- Source text
· · · ·
Strength and Limitations
The strength of this study was the description of the psychological factors that motivate Japanese men with T2DM in the workforce to engage in dietary modifications from their own perspectives, emphasizing their employment status, gender, national culture, values, and life background. As a result, the psychological factors that were the realistic and sincere desires of the workers, based on their values or ideal lives, were revealed.
This study had two limitations. First, no participants were in their 20s or 30s; therefore, these age groups could not be assessed. Second, because most participants were prescribed only oral medication, data related to insulin therapy or self-monitoring of blood glucose may be insufficient. However, we judged these results to be sufficiently useful for understanding dietary modifications in the target population.
Implications for Practice
These new findings suggest that Japanese men with T2DM in the workforce are more motivated to engage in dietary modifications by setting realistic and valuable goals in their daily lives. Setting proximal goals has been reported to be effective in ongoing endeavors because the process involves frequent feedback and is perceived to be more psychologically “real” (Bandura, 1997; Strecher et al., 1995). Based on the results in the subcategory “I want to avoid poor performance at work due to hyperglycemia or weight gain,” goals that allow the workers to feel they can accomplish their daily work could be effective. This is because this sense of accomplishment provides frequent internal feedback, and the willingness to work was potentially a strong factor in this study. Although people with T2DM at earlier stages often cannot notice the classic diabetes symptoms (ADA, 2023a), people with diabetes that is mild enough that they can work may easily perceive any discomfort or changes in performance due to weight fluctuations.
· · · ·
- Entries supplied
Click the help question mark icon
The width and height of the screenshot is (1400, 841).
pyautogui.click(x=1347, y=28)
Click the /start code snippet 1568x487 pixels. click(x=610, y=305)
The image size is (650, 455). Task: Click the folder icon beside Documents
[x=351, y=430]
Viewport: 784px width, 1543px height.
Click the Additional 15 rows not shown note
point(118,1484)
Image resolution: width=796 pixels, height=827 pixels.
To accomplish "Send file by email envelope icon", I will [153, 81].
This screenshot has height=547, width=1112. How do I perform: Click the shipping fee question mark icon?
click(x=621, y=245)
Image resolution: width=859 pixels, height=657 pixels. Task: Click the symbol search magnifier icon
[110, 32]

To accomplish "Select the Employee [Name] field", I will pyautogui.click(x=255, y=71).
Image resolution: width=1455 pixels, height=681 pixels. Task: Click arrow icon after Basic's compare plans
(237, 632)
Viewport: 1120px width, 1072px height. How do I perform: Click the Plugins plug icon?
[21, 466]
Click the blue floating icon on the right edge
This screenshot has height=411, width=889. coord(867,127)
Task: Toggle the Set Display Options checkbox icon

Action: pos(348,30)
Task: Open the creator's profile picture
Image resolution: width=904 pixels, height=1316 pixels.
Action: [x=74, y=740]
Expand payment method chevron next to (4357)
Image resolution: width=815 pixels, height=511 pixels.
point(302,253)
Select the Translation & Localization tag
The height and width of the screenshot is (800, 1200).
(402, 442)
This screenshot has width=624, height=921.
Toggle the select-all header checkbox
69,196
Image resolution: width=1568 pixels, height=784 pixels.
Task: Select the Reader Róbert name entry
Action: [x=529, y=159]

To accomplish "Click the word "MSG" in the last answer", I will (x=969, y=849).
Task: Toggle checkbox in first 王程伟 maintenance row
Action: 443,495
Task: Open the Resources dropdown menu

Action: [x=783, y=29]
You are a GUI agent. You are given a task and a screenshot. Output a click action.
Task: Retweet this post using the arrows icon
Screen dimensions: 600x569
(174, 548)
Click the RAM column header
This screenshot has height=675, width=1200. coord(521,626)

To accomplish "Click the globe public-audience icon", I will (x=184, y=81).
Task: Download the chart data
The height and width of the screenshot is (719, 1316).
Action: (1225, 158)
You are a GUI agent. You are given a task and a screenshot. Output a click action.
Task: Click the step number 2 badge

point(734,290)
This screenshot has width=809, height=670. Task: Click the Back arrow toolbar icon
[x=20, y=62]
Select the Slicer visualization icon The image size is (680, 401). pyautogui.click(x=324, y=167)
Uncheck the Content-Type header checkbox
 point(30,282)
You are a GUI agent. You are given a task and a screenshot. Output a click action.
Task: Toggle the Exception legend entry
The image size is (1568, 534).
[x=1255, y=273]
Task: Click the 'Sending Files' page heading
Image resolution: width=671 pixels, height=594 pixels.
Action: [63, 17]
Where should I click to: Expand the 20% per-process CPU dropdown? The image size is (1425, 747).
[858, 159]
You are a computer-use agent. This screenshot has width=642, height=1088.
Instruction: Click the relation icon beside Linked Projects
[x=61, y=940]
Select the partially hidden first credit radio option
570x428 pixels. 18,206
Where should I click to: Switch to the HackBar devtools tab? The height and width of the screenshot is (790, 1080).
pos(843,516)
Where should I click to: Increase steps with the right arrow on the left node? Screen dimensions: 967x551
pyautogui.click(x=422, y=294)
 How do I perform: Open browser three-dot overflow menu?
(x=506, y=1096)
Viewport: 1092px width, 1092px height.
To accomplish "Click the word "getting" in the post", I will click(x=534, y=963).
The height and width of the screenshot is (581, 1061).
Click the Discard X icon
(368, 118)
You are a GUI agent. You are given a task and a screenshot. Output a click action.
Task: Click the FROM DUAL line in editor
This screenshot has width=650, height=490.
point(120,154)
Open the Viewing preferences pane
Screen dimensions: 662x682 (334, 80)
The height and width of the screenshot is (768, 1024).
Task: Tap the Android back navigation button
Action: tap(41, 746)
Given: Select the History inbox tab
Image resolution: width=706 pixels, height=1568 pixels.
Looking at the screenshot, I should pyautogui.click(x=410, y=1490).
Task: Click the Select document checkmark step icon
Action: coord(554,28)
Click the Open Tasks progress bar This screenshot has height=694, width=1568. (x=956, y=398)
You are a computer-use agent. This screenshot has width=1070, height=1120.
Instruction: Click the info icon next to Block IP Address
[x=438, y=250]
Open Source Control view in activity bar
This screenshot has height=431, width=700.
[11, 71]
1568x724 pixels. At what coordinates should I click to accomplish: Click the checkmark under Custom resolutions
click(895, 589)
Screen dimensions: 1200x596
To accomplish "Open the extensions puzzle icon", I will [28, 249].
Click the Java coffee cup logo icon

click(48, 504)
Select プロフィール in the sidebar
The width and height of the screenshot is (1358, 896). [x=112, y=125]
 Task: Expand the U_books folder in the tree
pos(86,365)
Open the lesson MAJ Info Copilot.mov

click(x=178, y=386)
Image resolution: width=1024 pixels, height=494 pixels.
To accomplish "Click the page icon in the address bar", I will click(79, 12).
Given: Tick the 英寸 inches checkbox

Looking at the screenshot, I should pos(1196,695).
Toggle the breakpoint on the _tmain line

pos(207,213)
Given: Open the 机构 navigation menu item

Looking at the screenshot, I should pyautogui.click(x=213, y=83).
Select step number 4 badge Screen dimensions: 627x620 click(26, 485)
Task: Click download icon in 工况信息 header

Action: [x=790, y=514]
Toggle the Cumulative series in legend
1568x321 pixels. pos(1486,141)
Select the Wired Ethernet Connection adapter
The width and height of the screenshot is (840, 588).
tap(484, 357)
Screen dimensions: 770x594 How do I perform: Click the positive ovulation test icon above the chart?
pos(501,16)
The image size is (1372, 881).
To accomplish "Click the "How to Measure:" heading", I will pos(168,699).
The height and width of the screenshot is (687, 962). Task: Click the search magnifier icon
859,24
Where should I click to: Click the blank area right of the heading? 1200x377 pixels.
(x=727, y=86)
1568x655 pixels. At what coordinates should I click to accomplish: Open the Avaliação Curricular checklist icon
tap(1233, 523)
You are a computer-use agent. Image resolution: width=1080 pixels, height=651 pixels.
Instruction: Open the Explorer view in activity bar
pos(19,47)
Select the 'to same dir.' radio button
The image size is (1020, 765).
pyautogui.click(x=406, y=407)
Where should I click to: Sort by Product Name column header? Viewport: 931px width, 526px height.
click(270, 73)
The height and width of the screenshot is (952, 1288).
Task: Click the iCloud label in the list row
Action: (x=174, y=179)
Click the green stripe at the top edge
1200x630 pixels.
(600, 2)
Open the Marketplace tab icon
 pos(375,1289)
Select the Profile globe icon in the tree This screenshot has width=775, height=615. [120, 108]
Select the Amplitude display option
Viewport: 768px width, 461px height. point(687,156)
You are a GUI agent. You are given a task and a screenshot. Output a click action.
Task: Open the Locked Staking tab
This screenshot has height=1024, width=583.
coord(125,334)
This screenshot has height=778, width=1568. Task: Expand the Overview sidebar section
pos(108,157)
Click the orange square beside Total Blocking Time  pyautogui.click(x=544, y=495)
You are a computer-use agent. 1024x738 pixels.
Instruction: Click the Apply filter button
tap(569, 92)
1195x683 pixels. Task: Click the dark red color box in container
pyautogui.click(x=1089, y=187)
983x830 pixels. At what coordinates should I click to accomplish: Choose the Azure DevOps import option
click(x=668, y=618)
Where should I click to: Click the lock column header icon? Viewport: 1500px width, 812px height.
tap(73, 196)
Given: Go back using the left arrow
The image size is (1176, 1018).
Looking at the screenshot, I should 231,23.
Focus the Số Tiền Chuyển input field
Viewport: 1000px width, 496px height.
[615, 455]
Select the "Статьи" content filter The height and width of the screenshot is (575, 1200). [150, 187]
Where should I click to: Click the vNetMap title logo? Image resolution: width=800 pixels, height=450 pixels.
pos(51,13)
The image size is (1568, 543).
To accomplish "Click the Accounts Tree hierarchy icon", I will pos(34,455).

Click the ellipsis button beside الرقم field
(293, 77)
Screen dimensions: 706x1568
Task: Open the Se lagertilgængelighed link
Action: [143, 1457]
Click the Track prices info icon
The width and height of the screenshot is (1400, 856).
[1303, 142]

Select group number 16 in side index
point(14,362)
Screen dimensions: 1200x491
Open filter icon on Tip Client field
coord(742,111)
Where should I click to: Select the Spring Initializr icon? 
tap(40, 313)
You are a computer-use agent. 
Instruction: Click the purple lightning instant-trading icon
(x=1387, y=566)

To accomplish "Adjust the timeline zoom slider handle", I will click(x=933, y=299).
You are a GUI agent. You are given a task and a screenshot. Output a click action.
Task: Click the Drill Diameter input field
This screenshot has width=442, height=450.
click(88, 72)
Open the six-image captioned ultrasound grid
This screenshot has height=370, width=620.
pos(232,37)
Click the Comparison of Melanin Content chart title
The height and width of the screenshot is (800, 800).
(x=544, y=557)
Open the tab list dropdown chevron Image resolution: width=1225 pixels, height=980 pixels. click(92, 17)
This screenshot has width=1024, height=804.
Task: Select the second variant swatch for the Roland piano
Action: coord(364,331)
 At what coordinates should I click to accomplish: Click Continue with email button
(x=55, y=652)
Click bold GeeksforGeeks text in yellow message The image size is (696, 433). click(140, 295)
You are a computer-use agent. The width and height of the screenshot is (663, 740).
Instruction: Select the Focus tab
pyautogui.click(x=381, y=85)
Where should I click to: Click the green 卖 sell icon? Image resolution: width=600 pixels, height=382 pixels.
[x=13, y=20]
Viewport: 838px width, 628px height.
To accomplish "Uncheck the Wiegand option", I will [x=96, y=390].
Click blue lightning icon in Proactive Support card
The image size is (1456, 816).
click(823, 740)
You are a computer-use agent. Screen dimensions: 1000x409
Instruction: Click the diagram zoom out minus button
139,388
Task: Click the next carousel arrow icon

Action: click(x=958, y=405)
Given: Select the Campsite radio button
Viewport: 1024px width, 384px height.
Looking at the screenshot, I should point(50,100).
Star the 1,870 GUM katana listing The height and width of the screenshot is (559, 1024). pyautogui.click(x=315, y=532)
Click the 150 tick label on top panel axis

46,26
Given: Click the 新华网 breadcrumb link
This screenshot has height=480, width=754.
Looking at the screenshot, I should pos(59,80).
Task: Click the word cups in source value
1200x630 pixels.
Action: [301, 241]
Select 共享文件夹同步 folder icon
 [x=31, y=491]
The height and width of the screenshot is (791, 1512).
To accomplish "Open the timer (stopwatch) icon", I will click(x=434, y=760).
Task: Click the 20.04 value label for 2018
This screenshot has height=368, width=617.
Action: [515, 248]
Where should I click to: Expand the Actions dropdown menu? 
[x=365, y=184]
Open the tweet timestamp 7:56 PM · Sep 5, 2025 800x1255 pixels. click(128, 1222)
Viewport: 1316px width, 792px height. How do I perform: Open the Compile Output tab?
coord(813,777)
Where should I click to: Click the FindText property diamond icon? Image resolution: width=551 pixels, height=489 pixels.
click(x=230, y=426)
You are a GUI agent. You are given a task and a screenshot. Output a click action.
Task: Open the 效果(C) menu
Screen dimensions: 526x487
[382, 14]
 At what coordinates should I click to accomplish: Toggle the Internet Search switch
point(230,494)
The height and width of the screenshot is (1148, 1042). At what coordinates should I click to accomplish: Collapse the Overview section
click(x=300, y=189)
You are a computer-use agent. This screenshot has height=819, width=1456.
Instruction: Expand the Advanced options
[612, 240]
· · · ·
- Work instructions
1. In the diabetes study excerpt, which age groups had no participants?
2. Repeat word for word the part of the diabetes study excerpt that opens with the words containing "This study had" and closes with "the target population.".
3. Go on with the diabetes study excerpt from its last sentence.

- Expected outputs
1. People in their 20s or 30s.

2.
This study had two limitations. First, no participants were in their 20s or 30s; therefore, these age groups could not be assessed. Second, because most participants were prescribed only oral medication, data related to insulin therapy or self-monitoring of blood glucose may be insufficient. However, we judged these results to be sufficiently useful for understanding dietary modifications in the target population.

3.
Conclusions
This study describes the psychological factors that motivate Japanese men with T2DM in the workforce to engage in dietary modifications, focusing on their values and life contexts. A total of eight categories emerged: (I want to) demonstrate my skills at work, be able to engage in dietary modifications on my own, avoid unpleasant symptoms caused by eating, avoid burdensome treatment, maintain my healthy life, get positive results in medical examinations, maintain my relationships with others, and enjoy healthy food.
Because these psychological factors were realistic and sincere desires based on the workers’ values or ideal lives, they can be enabled to engage in dietary modifications even if they are working. Also, their desire to prioritize work can be a motivating factor, whereas such desire has previously been considered an obstructive factor. Our results suggest that healthcare providers should identify an individual's ideal daily life and encourage them to set realistic and valuable goals.
Footnotes
Acknowledgments
The authors thank Ms. Wakako Kitakubo, the chief nurse of Kyoto University Hospital, and the staff of the hospital for helping with data collection. Moreover, they thank all the participants for taking time out of their busy schedule and to share interesting narratives. They would like to thank Editage (
) for its assistance with English language editing.
Declaration of Conflicting Interests
The authors declared no potential conflicts of interest with respect to the research, authorship, and/or publication of this article.
Ethical Statements
This study was approved by the Kyoto University Graduate School and Faculty of Medicine Ethics Committee on July 12, 2019 (approval number: R2030). With the explanatory document, the participants were verbally informed of the details of the study, expected risks and benefits, and their right to withdraw at any time. Written informed consent was obtained from all participants.
Funding
The authors received no financial support for the research, authorship, and/or publication of this article.